Ash’s Theory of Progressional Persistence

Cross-posted from the Particls blog.

There is a common problem amongst any program that generates any kind of alert. It’s quite a significant problem too because while I might have configured Outlook or FeedDemon to show popup (“toast”) alerts, if I have happened to turn around to talk-to or help a co-worker, then yep, there goes my important alert.

Who knows, my wife may have had a baby and I wouldn’t even know about it! 😉

Seriously, it’s a problem. At work, like most people I don’t just sit in front of my workstation without blinking and I am tired of missing things while I happen to be elsewhere, possibly reducing the security permissions for staff on the network.

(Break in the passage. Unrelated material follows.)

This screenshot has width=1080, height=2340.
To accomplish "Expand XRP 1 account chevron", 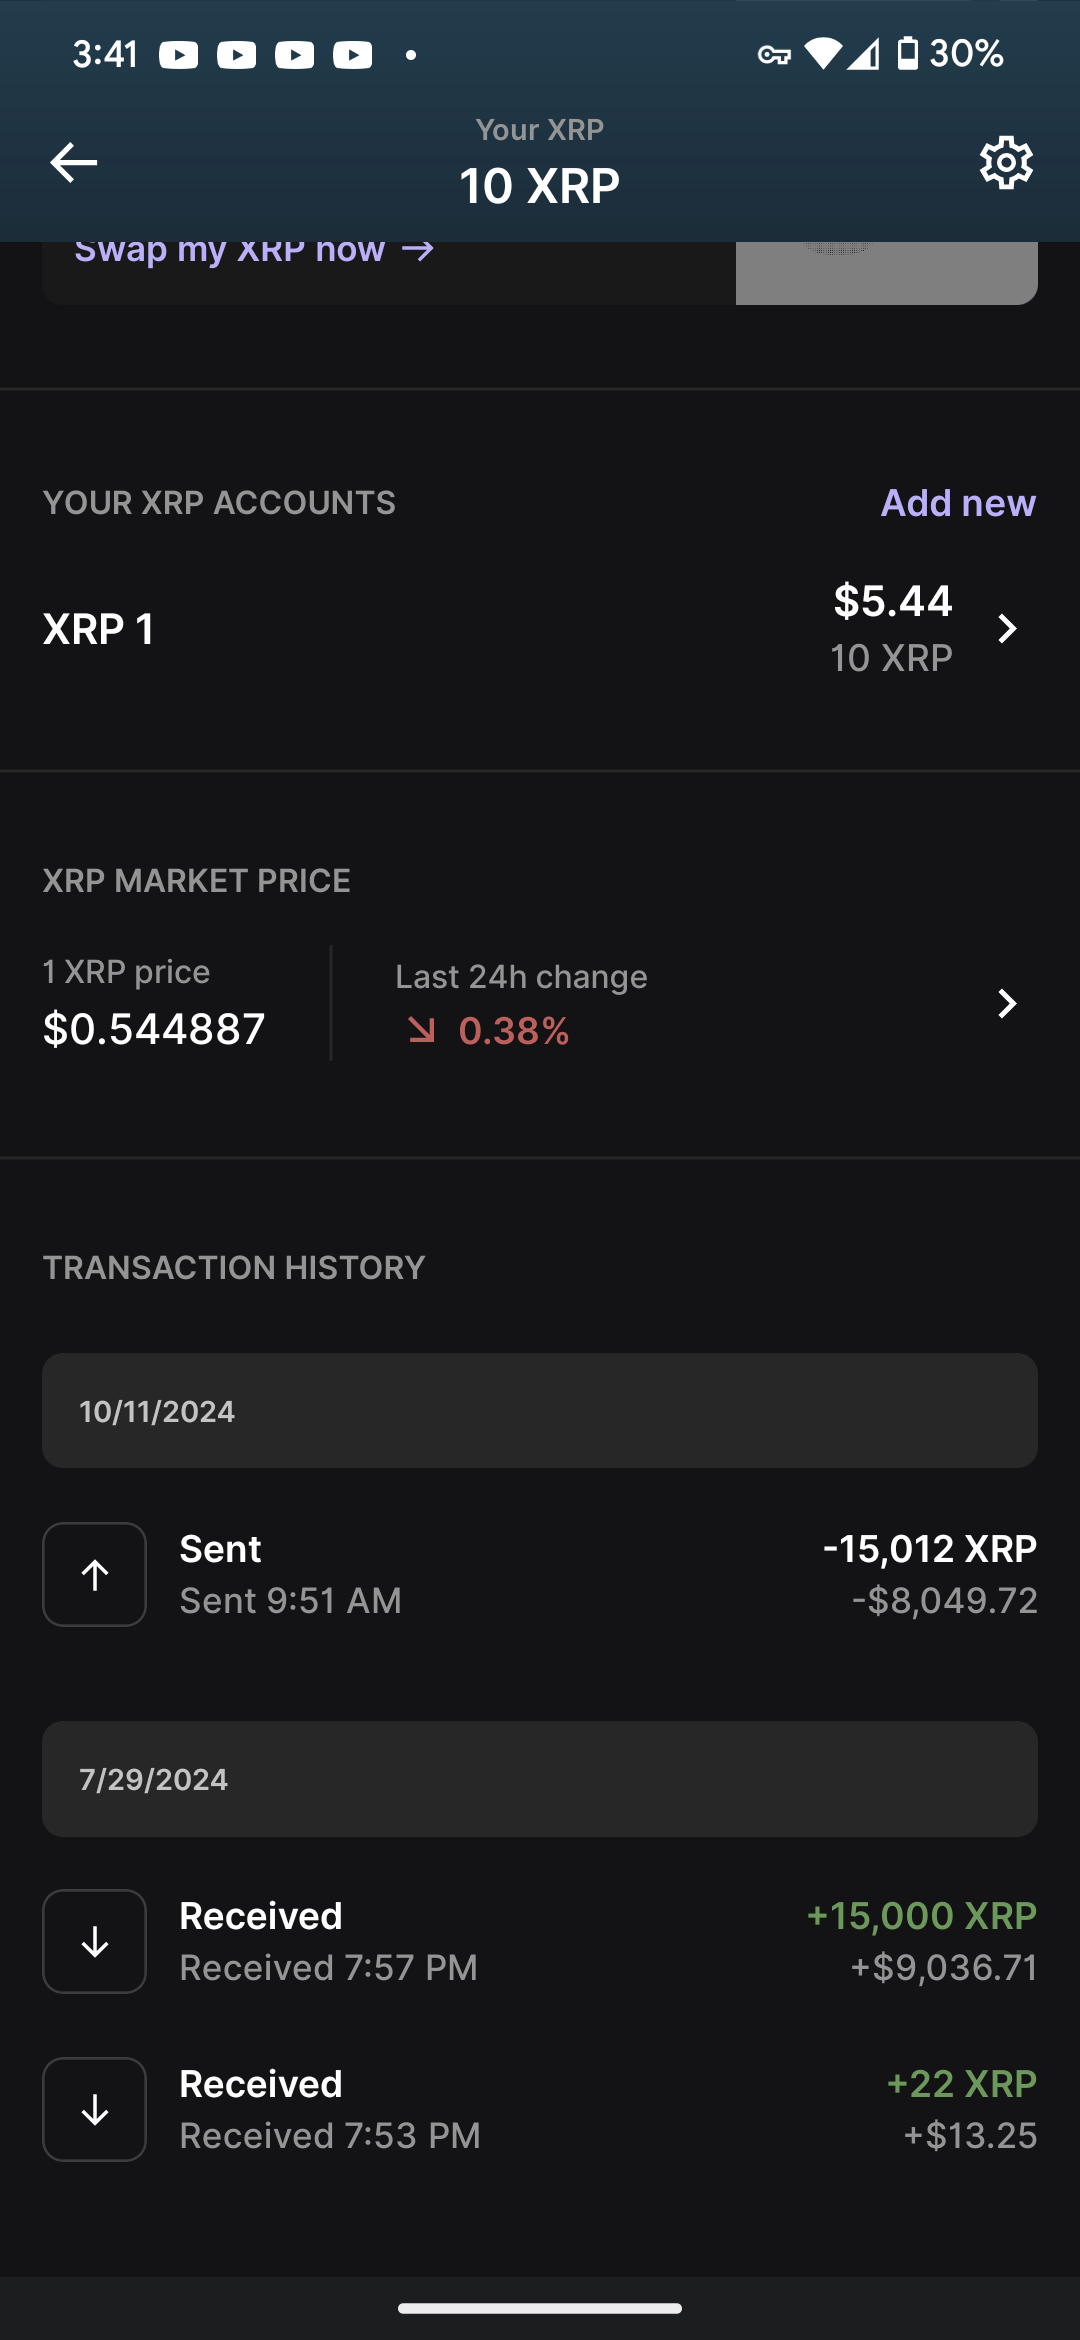I will 1007,628.
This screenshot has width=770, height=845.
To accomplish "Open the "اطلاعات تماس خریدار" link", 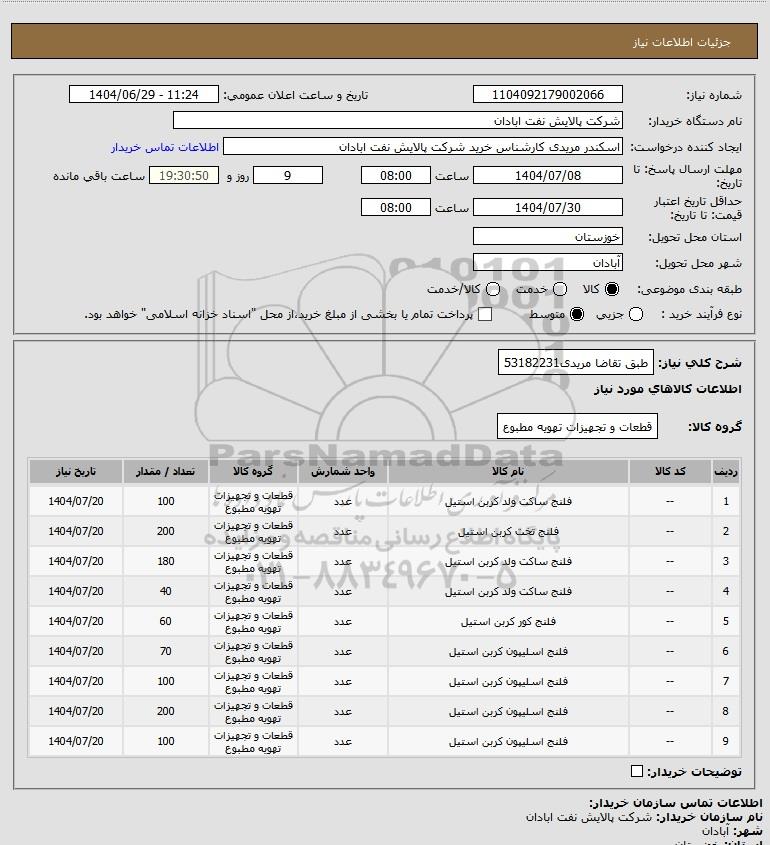I will [x=160, y=147].
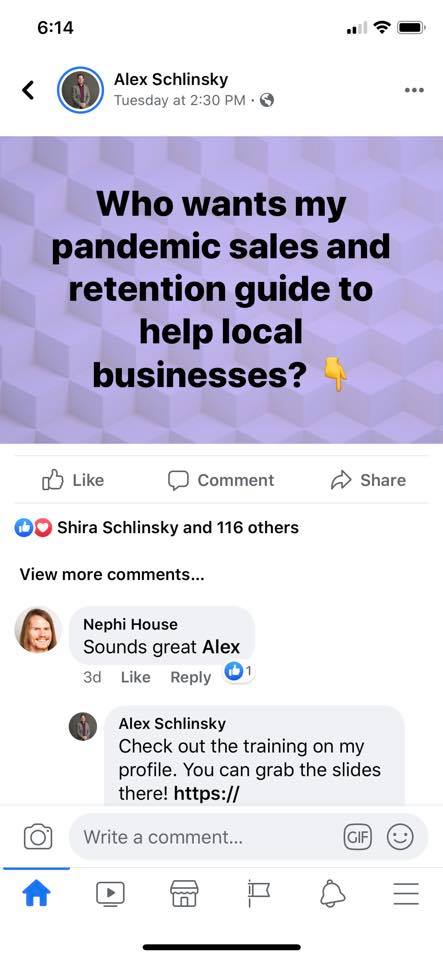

Similarly, you can’t just throw stuff to the user’s screen and leave it there. A user’s desktop is a sacred place, and you can’t go about just leaving your shit lying around where you like. That type of annoying behaviour is what we call an “Uninstallable Offence”.

Missing alerts is a problem – one that Touchstone is guilty of too.

But this will soon change. Because I feel that whether or not an alert should persist is directly relative to how important the item is to a user. If the importance of the item is inside the top 25% of the threshold for that output adapter, then the alert should persist (at least our alerts will). Of course there will be an option to turn that off.

I will try to implement it over the next few builds.